Przyszedł czas na ludzi Artykuł Waldemara Maszewskiego ze strony "hotnews.pl" |
Coraz częściej firmy produkujące preparaty do ochrony roślin testują ich
potencjalną szkodliwość dla organizmów żywych bezpośrednio na ludziach. Odkrycia
tego makabrycznego procederu dokonali ostatnio autorzy niemieckiego programu
telewizyjnego "Frontal 21", którzy do prekursorów używania ludzi w charakterze
królików doświadczalnych zaliczyli koncern "Bayer".

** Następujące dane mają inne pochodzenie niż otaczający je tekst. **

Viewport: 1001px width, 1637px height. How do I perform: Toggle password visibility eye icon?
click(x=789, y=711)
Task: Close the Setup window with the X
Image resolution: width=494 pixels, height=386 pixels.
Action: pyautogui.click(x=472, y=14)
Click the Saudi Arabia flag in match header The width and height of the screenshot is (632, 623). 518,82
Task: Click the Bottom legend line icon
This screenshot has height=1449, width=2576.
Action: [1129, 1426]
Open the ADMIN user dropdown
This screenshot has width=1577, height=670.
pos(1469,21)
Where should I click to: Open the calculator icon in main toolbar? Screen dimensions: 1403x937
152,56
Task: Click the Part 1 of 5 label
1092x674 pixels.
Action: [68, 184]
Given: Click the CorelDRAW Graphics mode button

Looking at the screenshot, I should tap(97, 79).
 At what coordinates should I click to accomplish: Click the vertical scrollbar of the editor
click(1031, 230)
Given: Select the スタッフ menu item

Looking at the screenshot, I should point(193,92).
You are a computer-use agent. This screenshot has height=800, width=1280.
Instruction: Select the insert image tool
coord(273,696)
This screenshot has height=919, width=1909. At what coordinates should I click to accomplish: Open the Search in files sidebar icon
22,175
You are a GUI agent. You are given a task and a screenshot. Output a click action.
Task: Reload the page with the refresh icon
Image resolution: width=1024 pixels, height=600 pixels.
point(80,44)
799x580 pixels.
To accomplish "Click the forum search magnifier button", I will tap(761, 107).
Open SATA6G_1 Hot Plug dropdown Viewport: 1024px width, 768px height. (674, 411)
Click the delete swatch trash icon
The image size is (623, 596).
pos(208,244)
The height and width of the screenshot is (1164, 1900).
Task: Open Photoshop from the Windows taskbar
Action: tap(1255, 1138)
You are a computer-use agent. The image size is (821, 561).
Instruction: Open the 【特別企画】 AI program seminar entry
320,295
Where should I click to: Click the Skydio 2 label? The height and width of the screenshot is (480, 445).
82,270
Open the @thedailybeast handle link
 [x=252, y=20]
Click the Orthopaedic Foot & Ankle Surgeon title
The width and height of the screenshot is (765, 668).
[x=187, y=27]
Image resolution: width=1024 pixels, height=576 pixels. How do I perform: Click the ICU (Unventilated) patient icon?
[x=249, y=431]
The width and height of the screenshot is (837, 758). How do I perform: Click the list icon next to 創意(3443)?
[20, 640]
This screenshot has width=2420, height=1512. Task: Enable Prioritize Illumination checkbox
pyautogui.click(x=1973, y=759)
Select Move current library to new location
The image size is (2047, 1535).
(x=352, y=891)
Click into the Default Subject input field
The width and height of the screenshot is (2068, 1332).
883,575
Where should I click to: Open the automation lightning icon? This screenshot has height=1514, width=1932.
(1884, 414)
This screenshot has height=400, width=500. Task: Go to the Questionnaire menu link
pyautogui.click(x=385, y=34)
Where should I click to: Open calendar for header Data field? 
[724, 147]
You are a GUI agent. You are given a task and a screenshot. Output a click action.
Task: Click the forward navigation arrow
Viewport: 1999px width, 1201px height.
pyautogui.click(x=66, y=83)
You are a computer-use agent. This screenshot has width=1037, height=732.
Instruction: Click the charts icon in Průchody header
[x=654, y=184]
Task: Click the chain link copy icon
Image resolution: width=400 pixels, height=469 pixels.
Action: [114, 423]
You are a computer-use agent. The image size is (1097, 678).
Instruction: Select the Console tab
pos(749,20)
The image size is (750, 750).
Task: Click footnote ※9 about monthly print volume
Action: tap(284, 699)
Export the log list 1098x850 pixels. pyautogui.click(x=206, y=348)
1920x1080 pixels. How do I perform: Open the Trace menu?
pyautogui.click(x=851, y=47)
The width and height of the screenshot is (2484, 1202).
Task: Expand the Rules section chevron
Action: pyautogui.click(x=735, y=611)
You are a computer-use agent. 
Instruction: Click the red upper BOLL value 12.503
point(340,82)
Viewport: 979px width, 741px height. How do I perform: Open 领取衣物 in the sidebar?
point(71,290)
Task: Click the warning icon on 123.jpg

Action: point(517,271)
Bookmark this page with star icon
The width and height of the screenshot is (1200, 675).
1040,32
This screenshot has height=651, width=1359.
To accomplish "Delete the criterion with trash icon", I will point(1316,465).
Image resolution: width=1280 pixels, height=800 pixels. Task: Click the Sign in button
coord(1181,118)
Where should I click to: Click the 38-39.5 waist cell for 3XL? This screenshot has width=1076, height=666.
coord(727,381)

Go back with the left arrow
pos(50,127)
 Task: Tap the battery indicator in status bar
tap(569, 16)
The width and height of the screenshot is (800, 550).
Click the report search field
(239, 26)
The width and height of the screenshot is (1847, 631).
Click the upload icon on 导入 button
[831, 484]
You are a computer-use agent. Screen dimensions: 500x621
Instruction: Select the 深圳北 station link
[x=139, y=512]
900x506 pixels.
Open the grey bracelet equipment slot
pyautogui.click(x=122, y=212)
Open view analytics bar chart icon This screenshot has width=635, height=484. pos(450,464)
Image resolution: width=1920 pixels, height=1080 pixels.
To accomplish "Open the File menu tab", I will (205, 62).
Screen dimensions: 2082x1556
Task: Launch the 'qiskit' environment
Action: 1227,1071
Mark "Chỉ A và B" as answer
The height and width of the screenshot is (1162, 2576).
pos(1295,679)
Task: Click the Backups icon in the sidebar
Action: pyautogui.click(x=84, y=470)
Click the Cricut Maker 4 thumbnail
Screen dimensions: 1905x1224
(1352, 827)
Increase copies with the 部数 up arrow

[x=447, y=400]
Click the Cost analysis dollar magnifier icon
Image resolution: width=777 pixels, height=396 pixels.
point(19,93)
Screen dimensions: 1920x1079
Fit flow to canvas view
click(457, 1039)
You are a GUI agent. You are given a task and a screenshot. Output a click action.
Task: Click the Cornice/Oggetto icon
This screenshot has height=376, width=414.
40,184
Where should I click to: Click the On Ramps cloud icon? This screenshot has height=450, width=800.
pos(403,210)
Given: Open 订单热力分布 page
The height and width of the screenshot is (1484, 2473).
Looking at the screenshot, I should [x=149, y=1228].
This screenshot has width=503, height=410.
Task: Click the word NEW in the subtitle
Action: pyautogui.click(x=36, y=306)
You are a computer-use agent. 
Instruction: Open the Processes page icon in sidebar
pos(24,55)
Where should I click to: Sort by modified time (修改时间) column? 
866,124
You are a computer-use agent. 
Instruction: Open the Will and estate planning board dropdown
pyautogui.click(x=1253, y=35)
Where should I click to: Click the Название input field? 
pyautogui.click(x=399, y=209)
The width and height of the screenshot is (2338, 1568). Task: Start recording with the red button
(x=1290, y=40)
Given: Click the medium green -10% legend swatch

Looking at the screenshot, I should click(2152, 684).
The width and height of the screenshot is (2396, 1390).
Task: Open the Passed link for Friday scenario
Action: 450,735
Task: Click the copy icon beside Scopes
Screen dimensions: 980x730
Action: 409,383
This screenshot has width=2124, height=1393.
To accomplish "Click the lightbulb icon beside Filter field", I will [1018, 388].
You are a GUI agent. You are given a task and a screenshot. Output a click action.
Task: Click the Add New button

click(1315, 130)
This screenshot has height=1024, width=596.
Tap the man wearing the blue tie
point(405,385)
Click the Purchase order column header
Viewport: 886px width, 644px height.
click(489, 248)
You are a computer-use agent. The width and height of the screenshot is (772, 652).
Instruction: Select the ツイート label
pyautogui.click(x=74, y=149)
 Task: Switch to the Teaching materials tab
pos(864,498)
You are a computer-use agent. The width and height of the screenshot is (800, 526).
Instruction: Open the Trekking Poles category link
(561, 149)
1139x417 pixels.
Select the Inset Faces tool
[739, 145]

Jak poinformowano niedawno w programie niemieckiej telewizji "Frontal
21", istnieją laboratoria, które przeprowadzają badania bezpośrednio na
ludziach. Jako przykład podano prywatną klinikę w Edynburgu (Szkocja).
Takie badania szkockiej klinice zlecił jeden z największych na świecie
producentów pestycydów niemiecki koncern chemiczny "Bayer". Krytykowany
za wykorzystywanie ludzi w charakterze królików doświadczalnych koncern
"Bayer" w swojej obronie stwierdził lapidarnie, że tego typu badania
prowadzi się "niezmiernie rzadko".
Według zeznań jednego z uczestników tych badań, ludzie biorący w nich
udział nie zdają sobie sprawy z prawdziwego niebezpieczeństwa, na jakie
się narażają. Bruce Turnbull zgłosił się, gdy przeczytał ogłoszenie
prasowe, że prywatna klinika poszukuje chętnych do przetestowania
niektórych specyfików medycznych.
Osoba mająca poddać się testom nie
otrzymuje dokładnych informacji, o jakie badania tak naprawdę chodzi.
Tym bardziej nie informuje się danej osoby, iż w tym przypadku będzie
poddawana działaniu trujących pestycydów.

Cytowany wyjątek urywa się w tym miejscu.